Wall Street continues to applaud the economic plan of the Murphy Administration.
Fitch Ratings upgraded New Jersey’s credit rating on general obligation bonds to “A” from “A-” while maintaining the state’s outlook at positive. Since the enactment of the FY2022 state budget, New Jersey has received three credit rating upgrades.
In making their decision Sept. 12, the rating agency outlined that New Jersey’s “strong fiscal momentum of recent years and consistent policy actions to confront its long-term fiscal and liability challenges reflect a notable improvement in budget management. These steps have materially improved the state’s near-term resilience and are likely to yield further gains going forward.”

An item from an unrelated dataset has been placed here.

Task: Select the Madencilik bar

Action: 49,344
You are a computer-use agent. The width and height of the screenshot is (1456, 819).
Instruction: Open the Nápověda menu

Robust Revenue Collections
Additionally, the agency cited the state’s efforts to prioritize building a sizable fiscal cushion amid “robust revenue collections” in recent years, while simultaneously addressing debt and pension liabilities. This is the first time Fitch has upgraded New Jersey since it started rating the state in 1992.
“We’ve made remarkable strides to get our fiscal house in order, from making our full pension payments two years in a row to building a strong, reliable surplus that will help our state weather potential storms,” said Gov. Phil Murphy in a press statement. “There’s no doubt our fiscal position is far stronger than the situation we inherited, and we’re committed to continuing on this path to a more resilient, affordable New Jersey.”
Different Budgetary Approach
The rating agency noted that during the economic expansion that ended with the pandemic, budgetary management in New Jersey was hampered by a delayed economic recovery and longstanding practices that weakened operating performance. Fitch specifically cited “aggressive revenue forecasting, a reliance on non-structural actions and a contentious decision-making environment.”
But the Garden State financial performance had improved in the years leading into the pandemic, aided by stronger economic growth, more conservative revenue forecasting and “explicit efforts to budget a more sizable ending balance as a first cushion against underperformance,” according to the rating agency.
“Today New Jersey finds itself on more solid fiscal footing than we were before the COVID-19 pandemic and many years prior,” commented State Treasurer Elizabeth Maher Muoio. “We took advantage of our state’s solid economic recovery to invest in New Jersey’s future, including paying down debt and fulfilling our obligations. We’re proud of this progress, as evidenced by upgrades from three of the major rating agencies.”
Fitch Follows S&P
The Fitch news follows rating agency S&P Global Ratings upgrading the outlook for New Jersey’s general obligation bonds from stable to positive on Aug. 19, citing the full payment into the state’s pension funds as well. In total, the Garden State has received two credit rating upgrades and five outlook upgrades from all four major rating agencies for the last two budgets signed into law by Murphy.
“The outlook revision follows the second consecutive year the state has budgeted the full annual actuarially determined contribution to its retirement systems,” said S&P Global Ratings credit analyst David Hitchcock in a press statement.
The Fitch and S&P rating approvals comes in the wake of the passage of a record breaking $50.6 billion budget for fiscal year 2023. The budget deal includes the $2 billion ANCHOR property tax relief program replacing the Homestead Benefit Program; a back-to-school sales-tax holiday; a $6.8 billion in surplus to help the state weather a slowdown in the economy; $1.7 billion in federal American Rescue Plan aid for capital projects around the state; and $12.7 billion in direct aid for schools.
Besidens Fitch and S&P, Kroll Bond Rating Agency and Moody’s Investors Service have all raised the Garden State’s credit rating in the last year.